Can Bernie Sanders Save Socialism?
WHY YOU SHOULD CARE
Because not all old, crotchety men are alike.
By Allen McDuffee
The optics are usually bad: a rumpled suit, an untamable white mane, a thick Brooklyn accent and a campaign that lacks the sheen of the backing of billionaires.
Which is, of course, the point. Bernie Sanders, the independent senator for Vermont and self-described socialist, is running an outsider’s campaign within the Democratic Party, intended to shake up a system he says is stacked against most Americans. Pundits have compared him to another older, crotchety, white candidate — Ron Paul, the libertarian who ran for the White House as a Republican in 2008 and 2012. They’re on opposite sides of the ideological spectrum, and few expect him to take the Democratic Party’s nomination (never mind the White House), but some speculate Sanders is driving the presumptive Democratic nominee, Hillary Clinton, to the left. Or that he might weaken her, just like Paul did to “more serious” Republican contenders.

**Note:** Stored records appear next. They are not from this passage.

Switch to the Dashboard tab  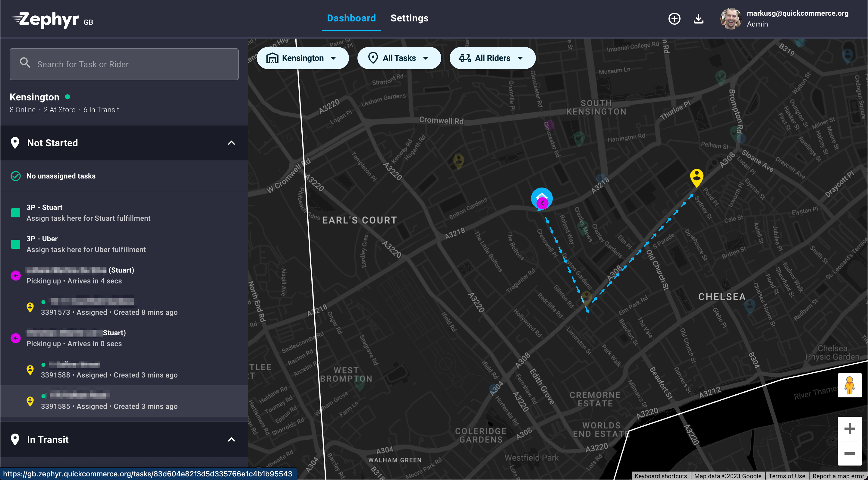351,18
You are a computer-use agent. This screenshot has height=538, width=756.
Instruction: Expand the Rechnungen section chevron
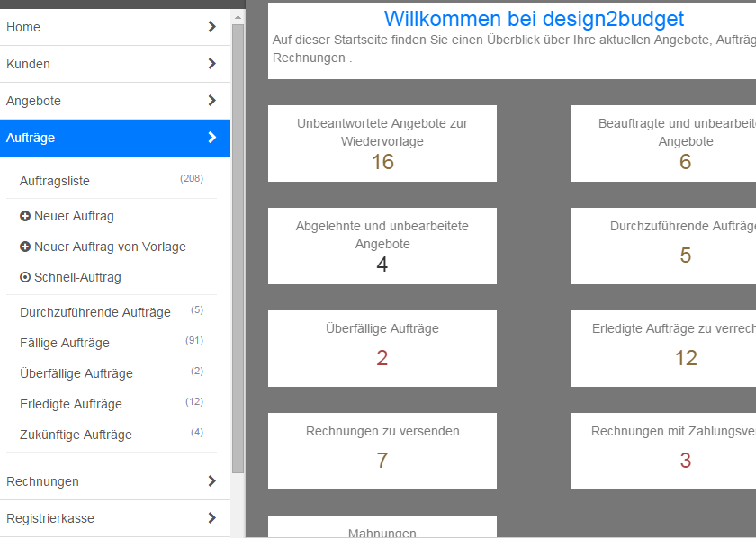[x=212, y=481]
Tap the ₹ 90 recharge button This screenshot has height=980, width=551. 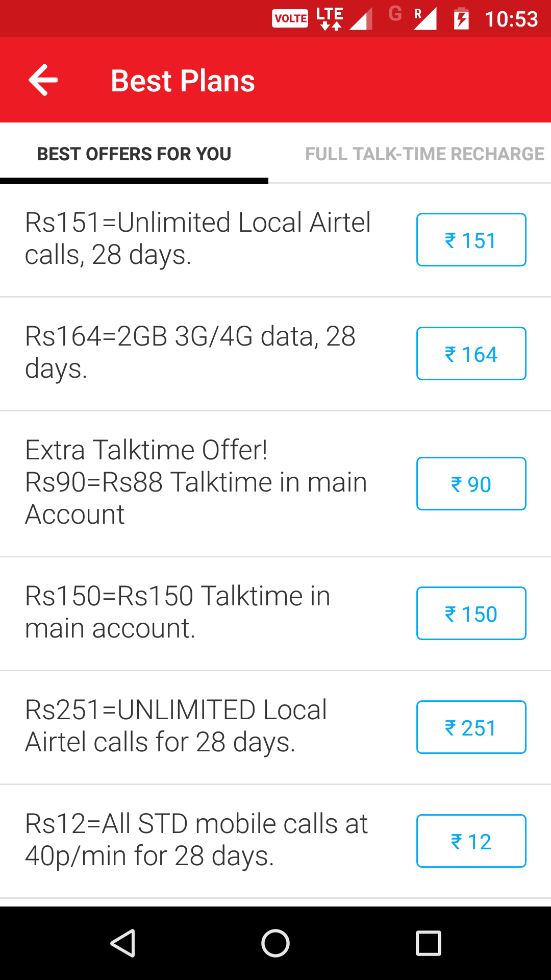coord(471,484)

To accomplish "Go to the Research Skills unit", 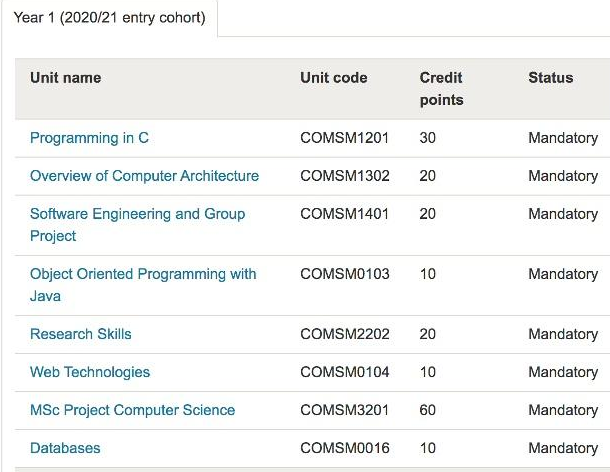I will (80, 334).
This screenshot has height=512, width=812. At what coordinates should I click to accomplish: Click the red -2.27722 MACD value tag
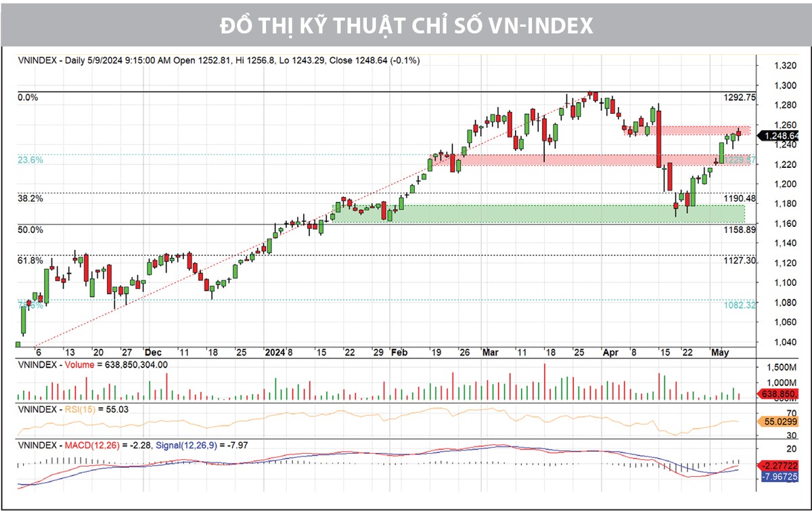tap(780, 466)
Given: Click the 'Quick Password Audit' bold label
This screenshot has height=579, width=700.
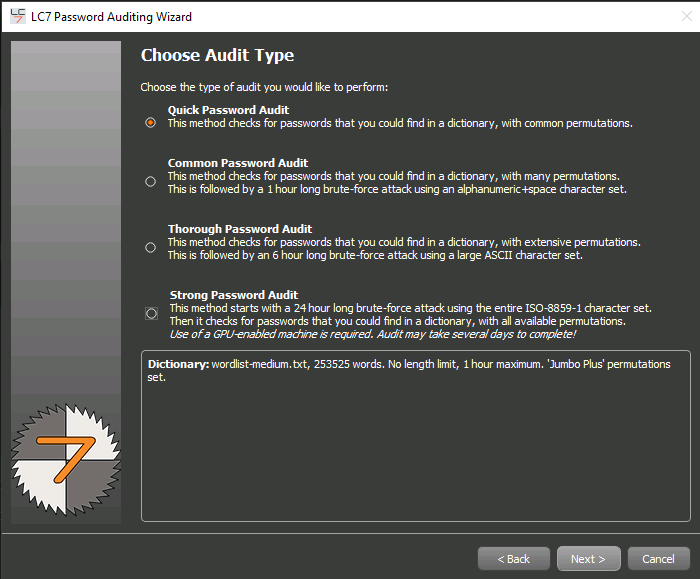Looking at the screenshot, I should 228,110.
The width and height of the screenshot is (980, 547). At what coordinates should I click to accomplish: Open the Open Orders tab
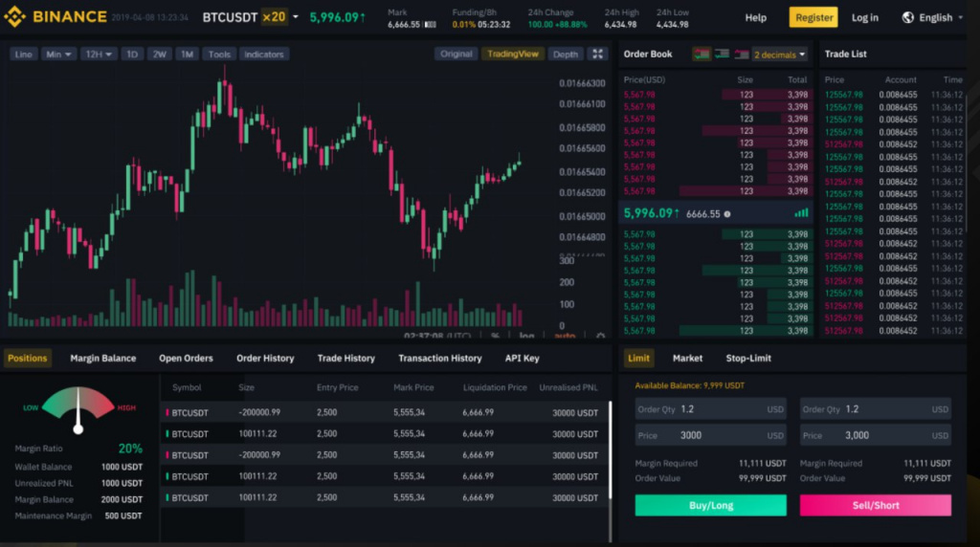tap(186, 359)
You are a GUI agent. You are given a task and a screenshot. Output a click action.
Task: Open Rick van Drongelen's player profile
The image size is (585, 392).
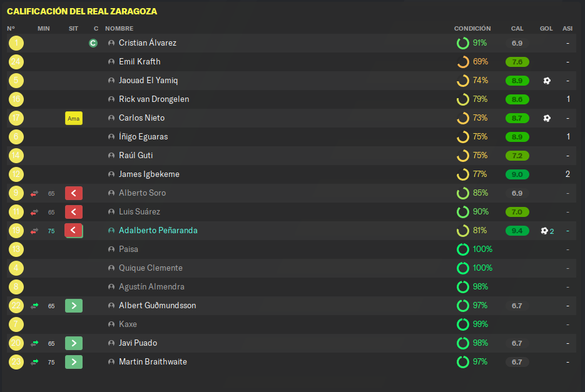[x=154, y=99]
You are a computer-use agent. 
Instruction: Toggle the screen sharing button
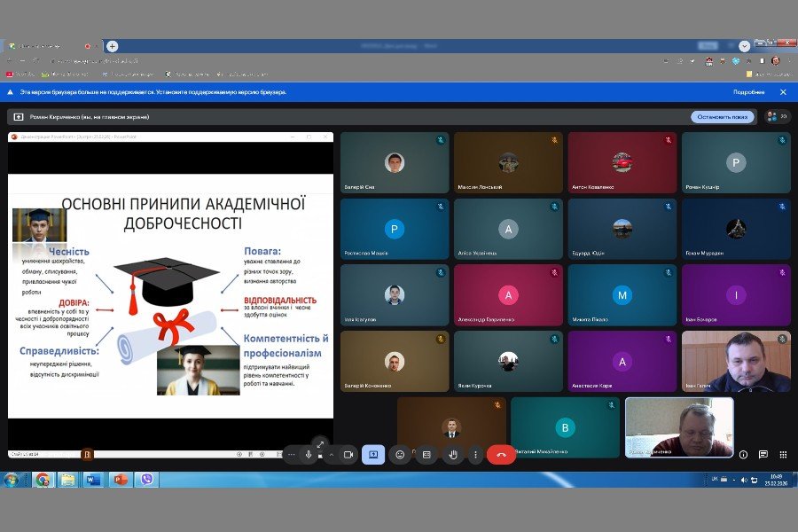[373, 455]
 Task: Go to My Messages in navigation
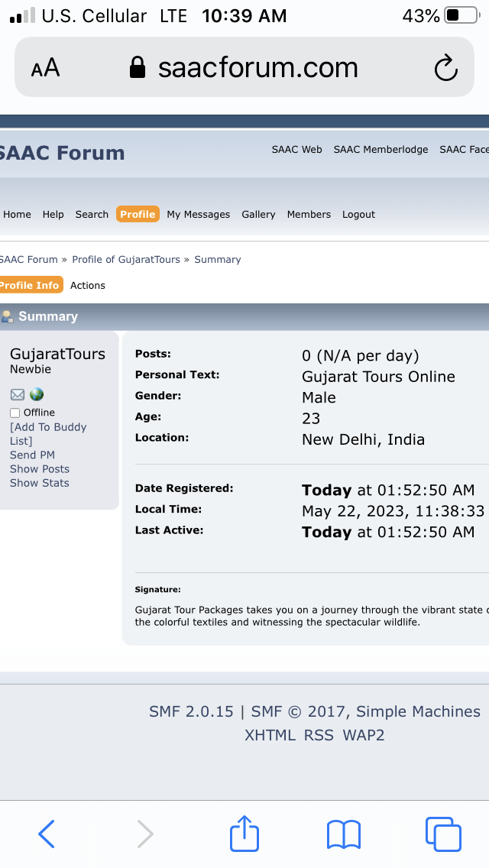click(x=198, y=215)
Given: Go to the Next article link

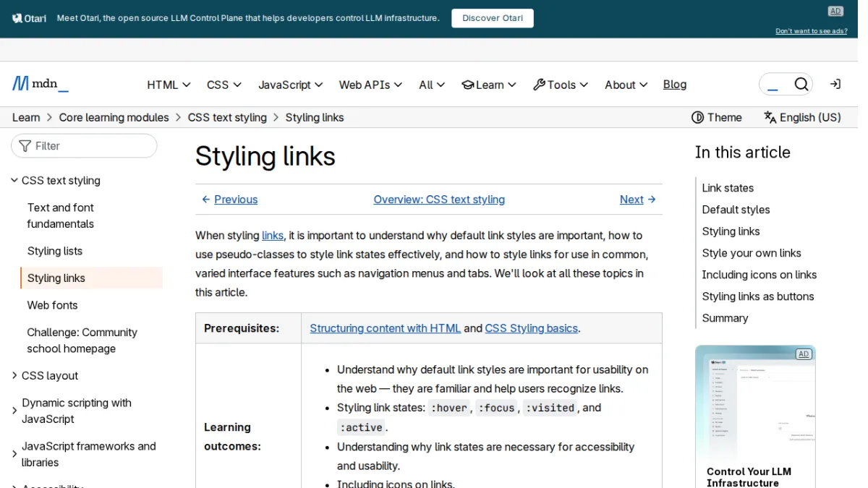Looking at the screenshot, I should click(638, 200).
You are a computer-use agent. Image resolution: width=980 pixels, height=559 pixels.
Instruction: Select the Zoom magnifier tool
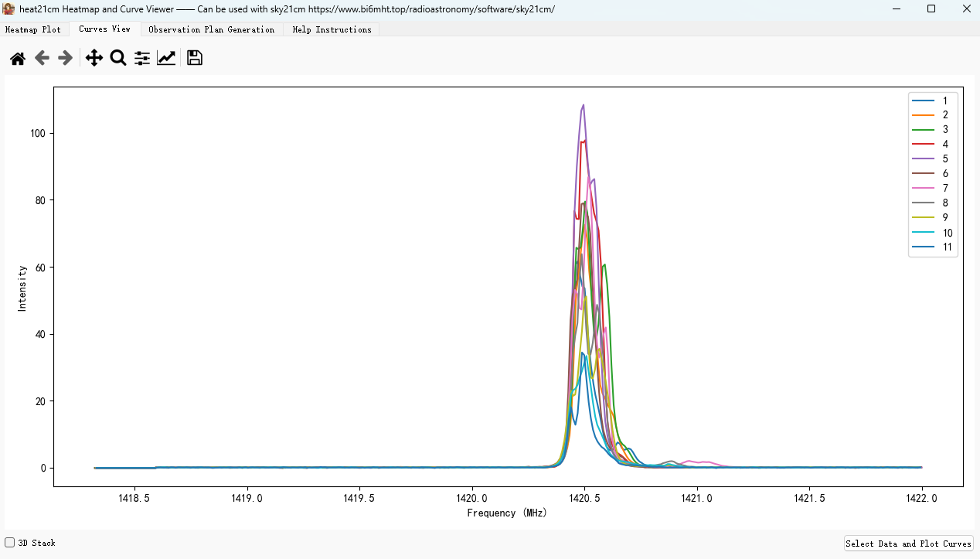(118, 58)
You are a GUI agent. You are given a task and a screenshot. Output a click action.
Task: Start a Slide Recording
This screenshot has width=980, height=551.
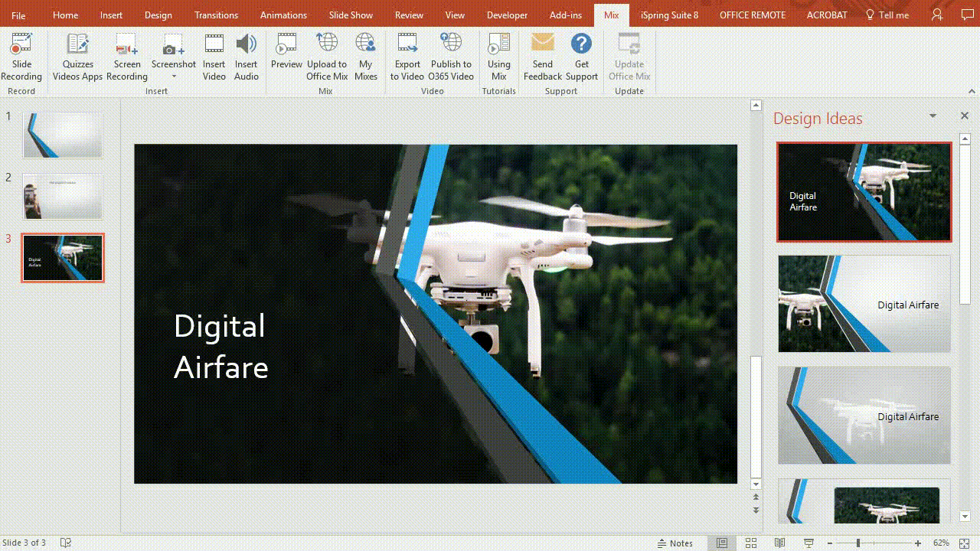pyautogui.click(x=21, y=54)
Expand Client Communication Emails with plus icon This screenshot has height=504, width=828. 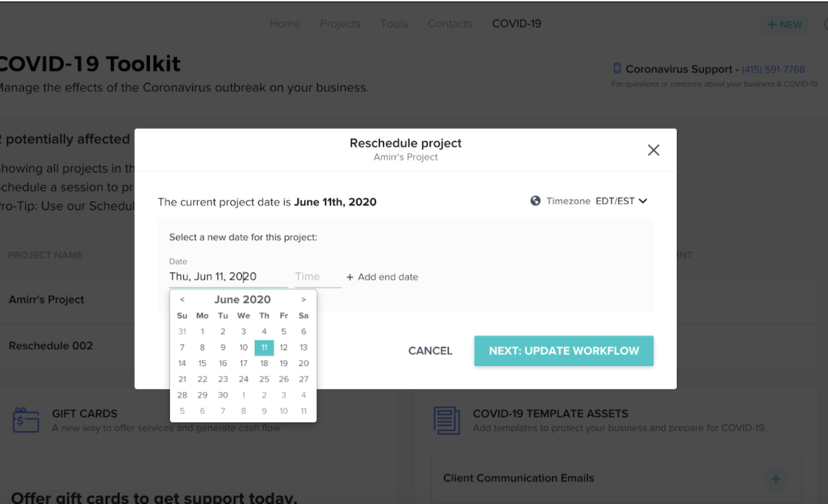tap(775, 479)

But the better question might be this: Can Bernie Sanders do for socialism what Ron Paul did for libertarianism — which is to say, take it from the fringes and turn it into a politically viable stance? After all, Paul’s years on the national stage coincided with a sharp rise in the number of Americans identifying as libertarian or with libertarian values, according to an analysis by The New York Times. Paul himself garnered 1.2 million votes in the 2008 Republican Party presidential primaries, and nearly double that in 2012 — arguably because his sincerity appealed “to a broad cross section of people who felt they had been lied to during the Bush-Cheney years,” says Christopher Preble, vice president for defense and foreign policy studies at the libertarian Cato Institute. Even if it hadn’t swept the country, libertarianism had at least overcome its reputation as an ideological sandbox where college boys played out their John Galt dreams.
Socialists are hopeful — and eager to draw the comparison. They argue that just as Paul tapped into popular anger over the the wars in Iraq and Afghanistan, Sanders has the opportunity to tap into Americans’ worry that the economic game is rigged against them. “There is a similar anger and hopelessness,” argues Maria Svart, national director of the Democratic Socialists of America, the country’s largest socialist organization. At his coming out on Capitol Hill, Sanders railed against child poverty, joblessness and the tax system, which he said create an economics that “is not only immoral, it’s not only wrong — it is unsustainable. It can’t continue.”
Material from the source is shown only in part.